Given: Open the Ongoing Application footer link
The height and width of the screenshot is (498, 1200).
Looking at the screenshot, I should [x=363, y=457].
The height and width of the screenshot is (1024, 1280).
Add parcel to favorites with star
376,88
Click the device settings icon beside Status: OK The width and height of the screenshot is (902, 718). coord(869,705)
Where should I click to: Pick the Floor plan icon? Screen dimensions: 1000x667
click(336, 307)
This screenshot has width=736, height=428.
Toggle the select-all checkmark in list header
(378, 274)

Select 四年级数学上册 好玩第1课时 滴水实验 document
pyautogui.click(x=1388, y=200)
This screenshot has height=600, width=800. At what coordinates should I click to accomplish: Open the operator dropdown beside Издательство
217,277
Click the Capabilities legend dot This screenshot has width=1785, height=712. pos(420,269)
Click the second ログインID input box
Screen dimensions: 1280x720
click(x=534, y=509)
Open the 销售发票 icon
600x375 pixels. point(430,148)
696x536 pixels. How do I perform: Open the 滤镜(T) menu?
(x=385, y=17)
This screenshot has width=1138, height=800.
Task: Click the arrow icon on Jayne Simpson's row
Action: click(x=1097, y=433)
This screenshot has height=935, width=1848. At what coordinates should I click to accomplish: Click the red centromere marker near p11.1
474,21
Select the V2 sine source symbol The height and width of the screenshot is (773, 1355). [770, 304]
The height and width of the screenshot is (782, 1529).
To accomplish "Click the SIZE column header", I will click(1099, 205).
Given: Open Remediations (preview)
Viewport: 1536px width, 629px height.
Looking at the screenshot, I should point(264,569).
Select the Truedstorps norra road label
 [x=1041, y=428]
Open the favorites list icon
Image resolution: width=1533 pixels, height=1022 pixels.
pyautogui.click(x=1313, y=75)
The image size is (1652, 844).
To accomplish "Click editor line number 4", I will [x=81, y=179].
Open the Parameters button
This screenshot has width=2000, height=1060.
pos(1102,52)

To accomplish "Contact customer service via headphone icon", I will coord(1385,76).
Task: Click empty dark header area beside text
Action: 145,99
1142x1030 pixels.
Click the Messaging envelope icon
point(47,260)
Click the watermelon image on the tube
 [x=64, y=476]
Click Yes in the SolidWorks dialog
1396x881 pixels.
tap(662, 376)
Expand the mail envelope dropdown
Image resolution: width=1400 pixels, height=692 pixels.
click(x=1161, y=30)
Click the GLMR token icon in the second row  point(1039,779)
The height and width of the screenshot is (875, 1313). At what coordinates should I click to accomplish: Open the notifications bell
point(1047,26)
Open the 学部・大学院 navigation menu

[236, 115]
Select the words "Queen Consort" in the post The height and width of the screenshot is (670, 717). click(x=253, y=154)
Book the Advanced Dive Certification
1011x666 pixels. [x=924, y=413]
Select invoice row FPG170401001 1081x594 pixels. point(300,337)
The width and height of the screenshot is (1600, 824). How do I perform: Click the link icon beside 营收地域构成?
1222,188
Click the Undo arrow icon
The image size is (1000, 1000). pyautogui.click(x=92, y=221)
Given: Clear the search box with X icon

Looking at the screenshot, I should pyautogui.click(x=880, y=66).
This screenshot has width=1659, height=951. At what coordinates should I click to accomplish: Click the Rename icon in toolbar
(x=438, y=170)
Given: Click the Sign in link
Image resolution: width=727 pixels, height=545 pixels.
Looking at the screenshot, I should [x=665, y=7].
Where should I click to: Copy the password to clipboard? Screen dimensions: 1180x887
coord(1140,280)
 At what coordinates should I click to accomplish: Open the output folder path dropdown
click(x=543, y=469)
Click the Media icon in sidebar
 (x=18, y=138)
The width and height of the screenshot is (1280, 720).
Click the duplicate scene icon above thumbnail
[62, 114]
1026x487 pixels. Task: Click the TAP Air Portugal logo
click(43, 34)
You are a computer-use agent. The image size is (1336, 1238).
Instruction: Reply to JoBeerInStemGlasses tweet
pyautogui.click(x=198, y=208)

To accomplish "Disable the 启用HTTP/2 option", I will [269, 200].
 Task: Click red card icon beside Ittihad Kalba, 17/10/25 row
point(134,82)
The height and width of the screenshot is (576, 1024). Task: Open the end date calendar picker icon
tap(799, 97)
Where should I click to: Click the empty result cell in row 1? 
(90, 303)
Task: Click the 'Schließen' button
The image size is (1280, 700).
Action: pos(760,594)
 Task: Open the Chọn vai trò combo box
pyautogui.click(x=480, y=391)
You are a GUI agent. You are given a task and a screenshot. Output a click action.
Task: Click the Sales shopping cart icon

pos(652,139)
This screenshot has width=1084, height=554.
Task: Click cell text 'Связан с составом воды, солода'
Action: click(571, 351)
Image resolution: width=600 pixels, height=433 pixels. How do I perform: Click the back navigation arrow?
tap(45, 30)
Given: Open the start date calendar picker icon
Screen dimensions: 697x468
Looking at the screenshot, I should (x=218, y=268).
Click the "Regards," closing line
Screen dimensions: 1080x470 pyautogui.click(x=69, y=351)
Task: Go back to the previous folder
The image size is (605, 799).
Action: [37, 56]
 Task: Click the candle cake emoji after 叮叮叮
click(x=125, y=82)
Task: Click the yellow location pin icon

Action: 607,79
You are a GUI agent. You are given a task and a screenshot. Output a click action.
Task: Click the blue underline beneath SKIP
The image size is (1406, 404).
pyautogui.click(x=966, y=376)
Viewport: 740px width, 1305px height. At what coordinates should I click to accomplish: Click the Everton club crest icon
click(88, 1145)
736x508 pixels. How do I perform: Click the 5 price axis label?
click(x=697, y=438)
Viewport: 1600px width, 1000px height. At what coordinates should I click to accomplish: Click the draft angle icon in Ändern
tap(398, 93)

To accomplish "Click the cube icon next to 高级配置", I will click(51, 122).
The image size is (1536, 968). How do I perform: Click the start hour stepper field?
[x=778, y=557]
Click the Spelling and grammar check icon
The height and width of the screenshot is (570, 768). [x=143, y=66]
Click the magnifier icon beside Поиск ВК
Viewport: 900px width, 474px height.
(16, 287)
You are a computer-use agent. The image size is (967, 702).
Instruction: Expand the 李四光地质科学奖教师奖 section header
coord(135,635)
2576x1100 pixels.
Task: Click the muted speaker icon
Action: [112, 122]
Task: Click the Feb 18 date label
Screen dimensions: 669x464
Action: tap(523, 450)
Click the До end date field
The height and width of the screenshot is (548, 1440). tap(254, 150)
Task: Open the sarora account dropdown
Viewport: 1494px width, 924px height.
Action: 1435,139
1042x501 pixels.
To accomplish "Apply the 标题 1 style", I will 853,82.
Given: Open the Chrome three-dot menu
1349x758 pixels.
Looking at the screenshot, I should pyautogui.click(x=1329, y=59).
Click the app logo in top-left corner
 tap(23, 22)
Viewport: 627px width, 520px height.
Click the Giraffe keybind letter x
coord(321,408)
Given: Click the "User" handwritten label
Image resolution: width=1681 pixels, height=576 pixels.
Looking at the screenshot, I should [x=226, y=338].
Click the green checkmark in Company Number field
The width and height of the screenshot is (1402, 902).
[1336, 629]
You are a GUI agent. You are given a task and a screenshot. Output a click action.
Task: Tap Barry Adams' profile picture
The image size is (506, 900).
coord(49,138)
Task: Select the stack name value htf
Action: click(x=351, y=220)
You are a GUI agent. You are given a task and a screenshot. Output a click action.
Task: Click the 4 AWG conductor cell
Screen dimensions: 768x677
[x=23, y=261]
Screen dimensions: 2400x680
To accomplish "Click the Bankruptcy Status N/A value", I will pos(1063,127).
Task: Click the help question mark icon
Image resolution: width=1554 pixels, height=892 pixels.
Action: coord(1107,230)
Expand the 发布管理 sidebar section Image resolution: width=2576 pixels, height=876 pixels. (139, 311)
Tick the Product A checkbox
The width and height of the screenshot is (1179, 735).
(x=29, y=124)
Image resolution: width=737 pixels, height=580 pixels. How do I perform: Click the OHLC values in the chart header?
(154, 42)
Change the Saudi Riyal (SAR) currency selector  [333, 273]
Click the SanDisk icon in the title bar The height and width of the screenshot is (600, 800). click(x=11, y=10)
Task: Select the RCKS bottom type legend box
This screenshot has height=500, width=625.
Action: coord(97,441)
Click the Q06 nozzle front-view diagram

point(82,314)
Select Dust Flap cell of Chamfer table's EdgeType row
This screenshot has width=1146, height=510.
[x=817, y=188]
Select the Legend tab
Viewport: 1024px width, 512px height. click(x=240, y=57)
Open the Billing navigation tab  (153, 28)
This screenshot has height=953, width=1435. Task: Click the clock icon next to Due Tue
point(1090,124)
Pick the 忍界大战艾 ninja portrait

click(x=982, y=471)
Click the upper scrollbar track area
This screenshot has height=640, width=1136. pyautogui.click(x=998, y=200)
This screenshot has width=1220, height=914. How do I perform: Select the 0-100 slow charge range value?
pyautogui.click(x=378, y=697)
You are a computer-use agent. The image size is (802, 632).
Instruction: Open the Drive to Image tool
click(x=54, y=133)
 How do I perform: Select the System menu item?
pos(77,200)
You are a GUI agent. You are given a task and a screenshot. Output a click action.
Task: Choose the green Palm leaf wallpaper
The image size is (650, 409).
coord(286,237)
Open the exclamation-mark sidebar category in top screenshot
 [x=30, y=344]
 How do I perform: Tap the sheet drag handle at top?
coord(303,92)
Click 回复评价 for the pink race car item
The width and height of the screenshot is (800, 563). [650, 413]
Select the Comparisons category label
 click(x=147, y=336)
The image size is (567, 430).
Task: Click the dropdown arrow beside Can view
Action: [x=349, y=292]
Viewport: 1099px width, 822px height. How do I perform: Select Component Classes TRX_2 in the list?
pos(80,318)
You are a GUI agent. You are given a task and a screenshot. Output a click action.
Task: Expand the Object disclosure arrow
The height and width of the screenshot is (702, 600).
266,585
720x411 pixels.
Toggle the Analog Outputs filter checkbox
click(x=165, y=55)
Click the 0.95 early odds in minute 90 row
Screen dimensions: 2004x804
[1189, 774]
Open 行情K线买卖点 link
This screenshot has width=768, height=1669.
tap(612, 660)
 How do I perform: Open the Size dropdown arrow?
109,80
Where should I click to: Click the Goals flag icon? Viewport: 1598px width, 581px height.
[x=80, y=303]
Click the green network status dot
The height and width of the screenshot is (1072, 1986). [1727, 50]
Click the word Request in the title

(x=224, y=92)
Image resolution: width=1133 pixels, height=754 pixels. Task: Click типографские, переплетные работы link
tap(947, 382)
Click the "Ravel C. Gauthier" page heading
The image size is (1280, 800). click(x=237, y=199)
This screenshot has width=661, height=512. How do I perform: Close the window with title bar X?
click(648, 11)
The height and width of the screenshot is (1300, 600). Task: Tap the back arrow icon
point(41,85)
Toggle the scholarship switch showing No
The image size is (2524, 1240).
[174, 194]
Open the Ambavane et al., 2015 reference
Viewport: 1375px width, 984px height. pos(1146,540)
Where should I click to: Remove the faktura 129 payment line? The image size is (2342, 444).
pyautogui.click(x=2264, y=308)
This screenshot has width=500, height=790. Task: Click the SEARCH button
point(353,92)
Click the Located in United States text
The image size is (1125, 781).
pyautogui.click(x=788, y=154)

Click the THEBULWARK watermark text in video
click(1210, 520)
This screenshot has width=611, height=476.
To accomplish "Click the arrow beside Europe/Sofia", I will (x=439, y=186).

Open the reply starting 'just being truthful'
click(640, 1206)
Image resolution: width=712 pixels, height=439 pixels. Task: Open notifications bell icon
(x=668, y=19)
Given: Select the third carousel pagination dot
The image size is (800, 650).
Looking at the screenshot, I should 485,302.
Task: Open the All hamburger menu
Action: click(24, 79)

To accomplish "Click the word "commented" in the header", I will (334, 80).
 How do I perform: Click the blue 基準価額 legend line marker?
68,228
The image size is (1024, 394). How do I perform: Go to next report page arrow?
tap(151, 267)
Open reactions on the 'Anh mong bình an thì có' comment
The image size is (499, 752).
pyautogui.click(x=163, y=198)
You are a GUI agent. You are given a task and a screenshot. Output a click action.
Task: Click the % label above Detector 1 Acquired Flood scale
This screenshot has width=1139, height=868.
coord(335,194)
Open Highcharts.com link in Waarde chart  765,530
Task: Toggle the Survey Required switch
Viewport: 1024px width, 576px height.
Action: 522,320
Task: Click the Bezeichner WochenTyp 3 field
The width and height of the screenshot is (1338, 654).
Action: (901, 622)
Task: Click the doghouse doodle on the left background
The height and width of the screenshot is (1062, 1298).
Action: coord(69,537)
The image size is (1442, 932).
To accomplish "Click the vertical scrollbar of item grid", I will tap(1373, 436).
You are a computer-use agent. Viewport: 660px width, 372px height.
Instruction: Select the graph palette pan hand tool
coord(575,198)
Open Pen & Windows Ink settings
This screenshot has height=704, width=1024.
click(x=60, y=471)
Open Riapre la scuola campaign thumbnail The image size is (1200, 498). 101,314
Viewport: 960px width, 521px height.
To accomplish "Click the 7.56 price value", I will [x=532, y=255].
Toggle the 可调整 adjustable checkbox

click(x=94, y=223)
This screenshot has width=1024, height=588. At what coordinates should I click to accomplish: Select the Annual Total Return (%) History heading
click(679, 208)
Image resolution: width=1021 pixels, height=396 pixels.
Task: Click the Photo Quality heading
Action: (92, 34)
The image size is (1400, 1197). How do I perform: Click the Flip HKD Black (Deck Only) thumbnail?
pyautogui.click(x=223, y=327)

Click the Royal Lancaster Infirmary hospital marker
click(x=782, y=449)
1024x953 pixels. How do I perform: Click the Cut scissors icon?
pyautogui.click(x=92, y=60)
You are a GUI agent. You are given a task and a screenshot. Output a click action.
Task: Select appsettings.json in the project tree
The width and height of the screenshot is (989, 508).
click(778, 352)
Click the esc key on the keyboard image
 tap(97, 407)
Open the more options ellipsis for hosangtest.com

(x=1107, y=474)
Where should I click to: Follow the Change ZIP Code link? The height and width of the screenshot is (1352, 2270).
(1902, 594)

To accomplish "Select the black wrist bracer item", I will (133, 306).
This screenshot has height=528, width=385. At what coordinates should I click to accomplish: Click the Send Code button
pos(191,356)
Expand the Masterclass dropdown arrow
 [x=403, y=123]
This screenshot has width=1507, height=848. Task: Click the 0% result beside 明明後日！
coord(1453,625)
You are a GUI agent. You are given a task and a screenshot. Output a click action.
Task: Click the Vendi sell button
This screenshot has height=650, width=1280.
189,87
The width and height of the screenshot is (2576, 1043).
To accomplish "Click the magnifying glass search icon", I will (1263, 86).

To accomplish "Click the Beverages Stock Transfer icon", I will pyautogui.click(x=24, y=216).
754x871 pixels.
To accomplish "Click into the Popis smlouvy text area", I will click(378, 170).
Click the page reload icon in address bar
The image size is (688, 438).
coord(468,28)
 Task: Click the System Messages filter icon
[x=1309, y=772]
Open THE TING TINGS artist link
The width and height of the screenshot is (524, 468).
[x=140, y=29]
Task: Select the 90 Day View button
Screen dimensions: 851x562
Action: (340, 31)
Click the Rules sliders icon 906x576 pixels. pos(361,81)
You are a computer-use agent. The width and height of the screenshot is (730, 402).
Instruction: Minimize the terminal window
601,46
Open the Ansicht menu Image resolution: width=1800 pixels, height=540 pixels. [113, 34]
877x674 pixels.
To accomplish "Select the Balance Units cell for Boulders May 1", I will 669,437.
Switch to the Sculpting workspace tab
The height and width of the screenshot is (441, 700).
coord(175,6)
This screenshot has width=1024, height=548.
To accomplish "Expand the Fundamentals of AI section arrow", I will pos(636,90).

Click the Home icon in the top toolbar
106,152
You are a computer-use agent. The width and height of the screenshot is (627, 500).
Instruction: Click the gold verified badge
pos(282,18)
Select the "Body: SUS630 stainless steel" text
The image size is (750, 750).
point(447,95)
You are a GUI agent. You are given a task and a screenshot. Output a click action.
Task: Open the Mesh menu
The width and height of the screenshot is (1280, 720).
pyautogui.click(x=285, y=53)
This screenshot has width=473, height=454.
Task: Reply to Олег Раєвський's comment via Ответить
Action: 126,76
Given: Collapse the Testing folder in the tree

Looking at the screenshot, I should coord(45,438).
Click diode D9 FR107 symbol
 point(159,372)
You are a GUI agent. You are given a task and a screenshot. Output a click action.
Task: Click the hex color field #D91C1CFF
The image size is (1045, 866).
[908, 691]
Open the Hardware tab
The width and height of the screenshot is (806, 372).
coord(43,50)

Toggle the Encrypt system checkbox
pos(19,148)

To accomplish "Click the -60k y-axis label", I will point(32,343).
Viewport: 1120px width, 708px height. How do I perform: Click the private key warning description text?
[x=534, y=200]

= = = = = = =

## What the task asks
Scan the data above for the word "computer". Copy every line in which it is found.

## Written solution
You are a computer-use agent. The image size is (1336, 1238).
You are a computer-use agent. The image size is (967, 702).
You are a computer-use agent. The image size is (802, 632).
You are a computer-use agent. Viewport: 660px width, 372px height.
You are a computer-use agent. The width and height of the screenshot is (730, 402).
You are a computer-use agent. The width and height of the screenshot is (627, 500).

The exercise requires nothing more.